Cleveland Ellis III told police he accidentally killed Coleman, his friend, when his gun went off at Woodbine Terrace apartments, where he lived. He said he drove her body to Rebelwood and left her there.
That evidence was not allowed at trial, a decision by Circuit Judge Winston Kidd that the Supreme Court found erroneous.
The disputed evidence consisted of statements contained in police reports. Justice Randolph’s majority opinion concluded that the trial court judge (Judge Winston Kidd) should have found the police reports to be sufficiently reliable and admitted the reports (including the statements) into evidence. In my opinion, the Court made the right ruling, but for the wrong reason.
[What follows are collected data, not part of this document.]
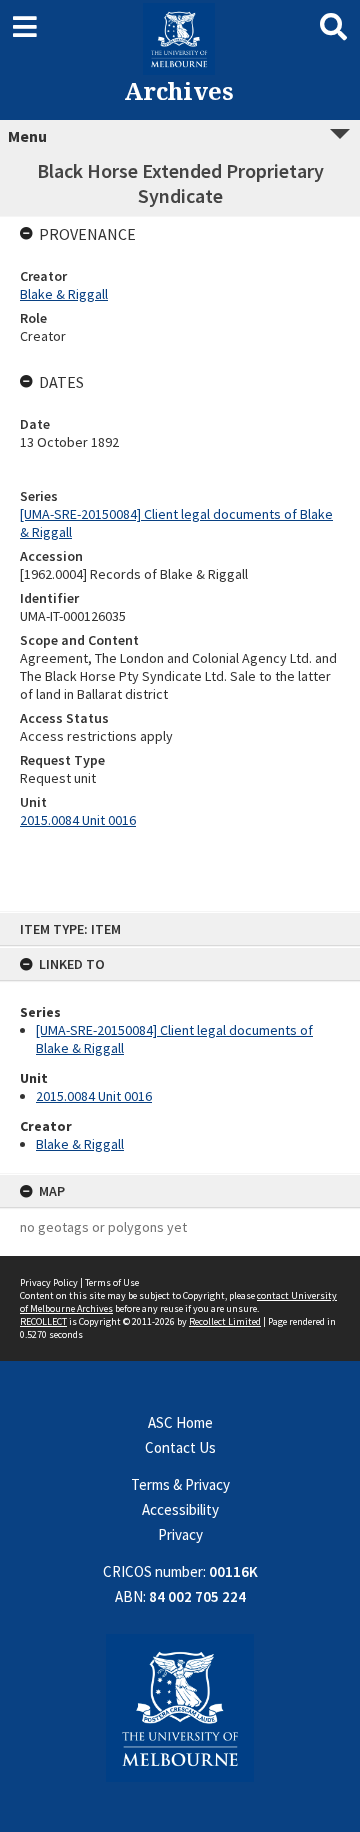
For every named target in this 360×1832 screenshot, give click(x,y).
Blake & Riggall (80, 1144)
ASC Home (180, 1422)
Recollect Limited (225, 1321)
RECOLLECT (43, 1321)
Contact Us (180, 1447)
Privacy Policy (49, 1282)
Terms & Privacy (180, 1484)
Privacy (180, 1534)
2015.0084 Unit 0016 (94, 1096)
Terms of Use (112, 1282)
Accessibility (180, 1509)
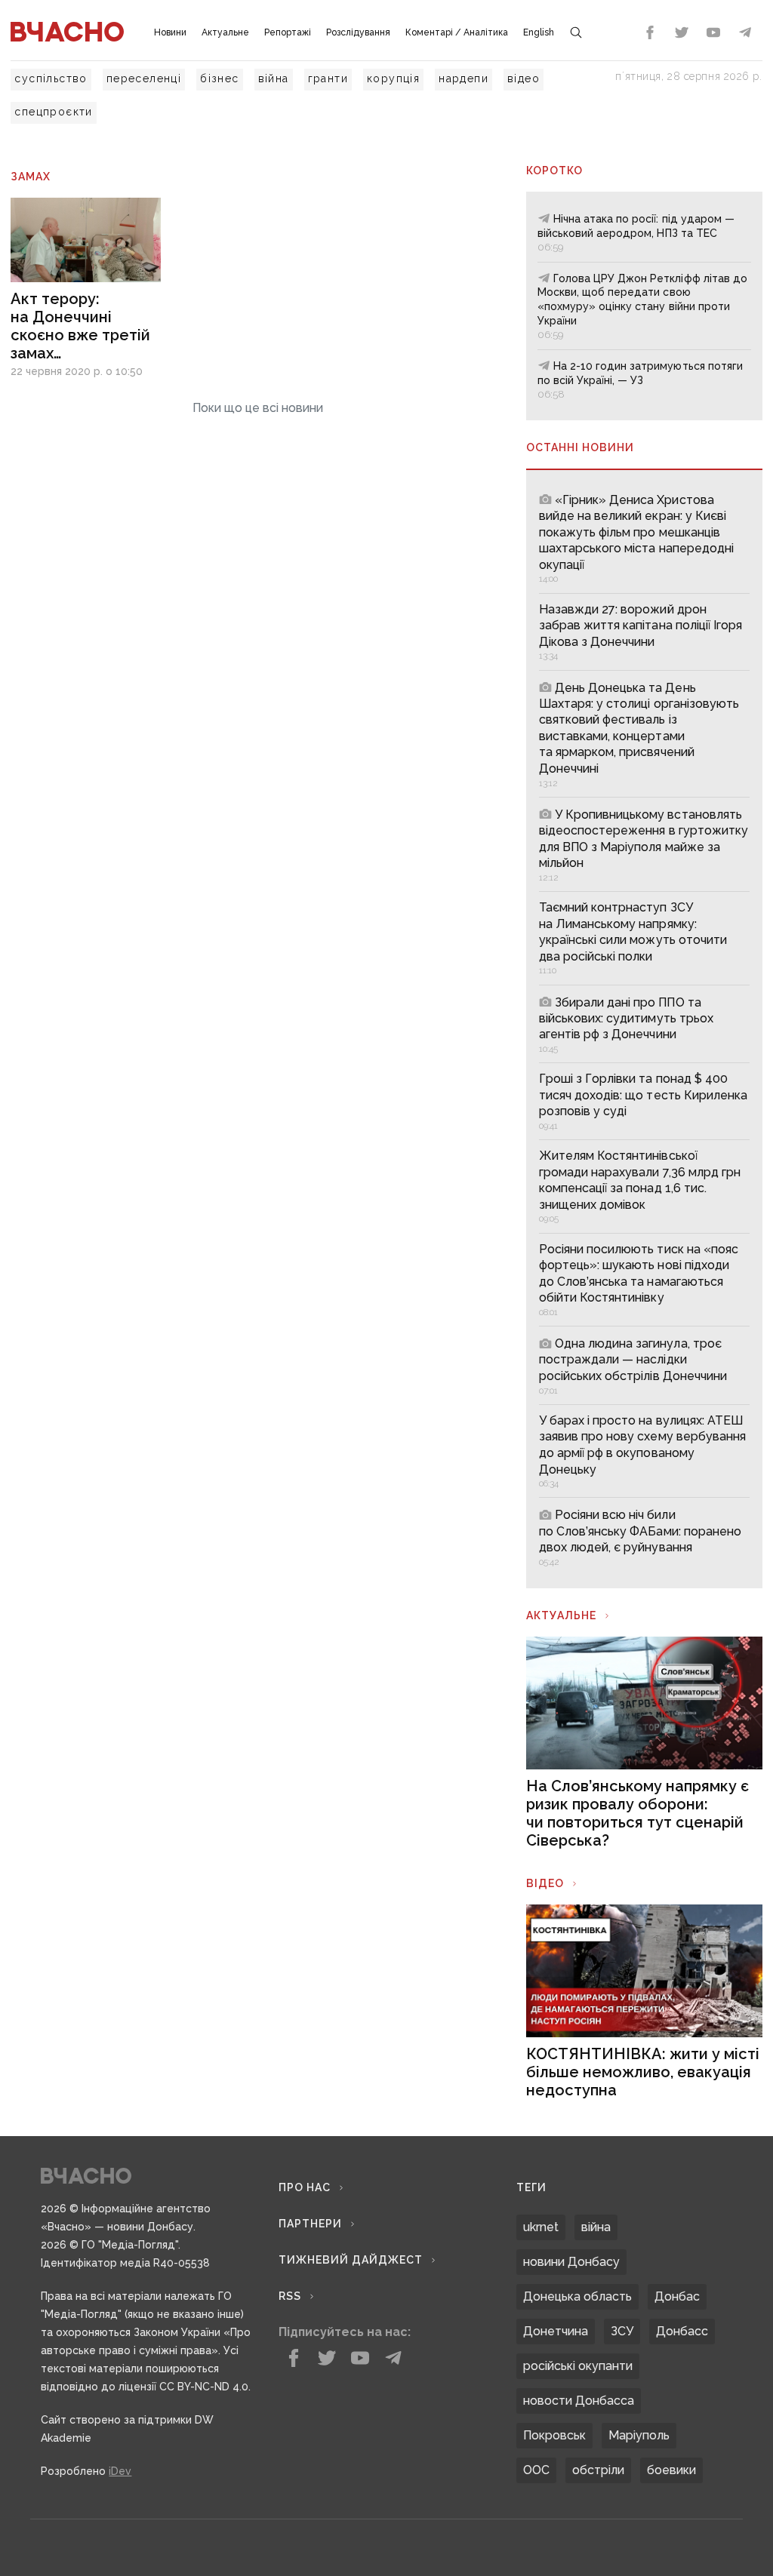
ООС (536, 2470)
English (538, 32)
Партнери (310, 2224)
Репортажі (287, 32)
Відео (545, 1883)
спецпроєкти (53, 112)
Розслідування (358, 32)
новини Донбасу (571, 2262)
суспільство (50, 78)
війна (273, 78)
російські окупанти (578, 2366)
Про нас (305, 2187)
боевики (671, 2470)
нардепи (463, 78)
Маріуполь (639, 2435)
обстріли (598, 2470)
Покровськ (554, 2435)
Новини (170, 32)
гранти (328, 78)
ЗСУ (622, 2331)
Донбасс (682, 2331)
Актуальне (225, 32)
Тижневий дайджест (351, 2260)
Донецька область (577, 2296)
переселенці (143, 78)
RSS (290, 2296)
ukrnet (541, 2227)
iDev (120, 2471)
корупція (393, 78)
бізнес (219, 78)
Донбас (677, 2296)
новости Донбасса (578, 2400)
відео (523, 78)
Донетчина (555, 2331)
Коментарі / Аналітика (456, 32)
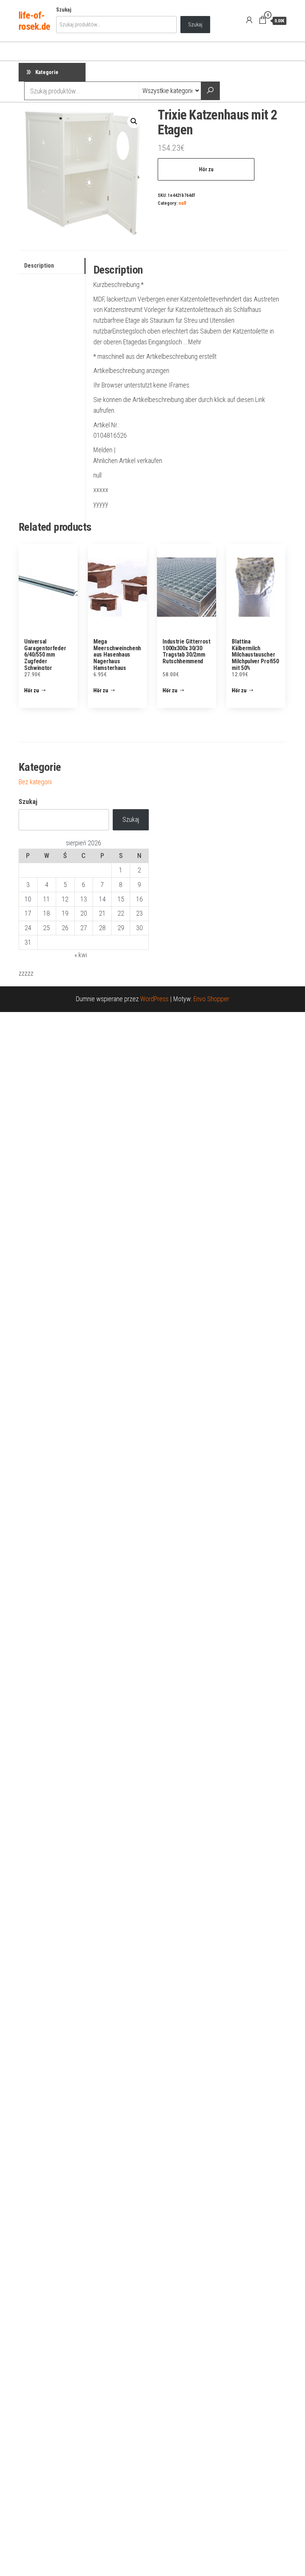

I agree with Justice Chandler’s concurrence. Judge Chandler opined that the statements in the police reports were hearsay within hearsay and therefore, should have been excluded. But he agreed that the defendant should have been able to impeach Chief Lewis with the statements in the reports. Chief Lewis’ testimony on direct opened the door to him being impeached with the reports.
I am afraid that the majority’s opinion will make a mess of the law regarding the admissibility of statements within police reports.
The majority also concluded that the trial judge should not have allowed plaintiff’s economist expert (Dr. Glenda Glover) to base her loss of future earnings analysis on national averages because there was evidence that the decedent earned less than the national average. All justices concurred except for Justice Kitchens.
I thought that the majority got it right on this issue. Sometimes proving lost earnings might require the use of a national average because there is no other evidence to base an opinion on in a particular case. But the national average should not be used as a damages floor when there is evidence that the decedent earned less than the national average. Just as someone who earned more than the national average should be allowed to recover more for loss of future earnings, someone who earned less should recover less.
Finally, the majority found that race was improperly interjected into the economist’s testimony by referring to the “Mississippi Black Effect.” I agree with the majority that this was improper. Even if this was not intentional, this sounds like the playing of a race card during trial, which is a big no-no.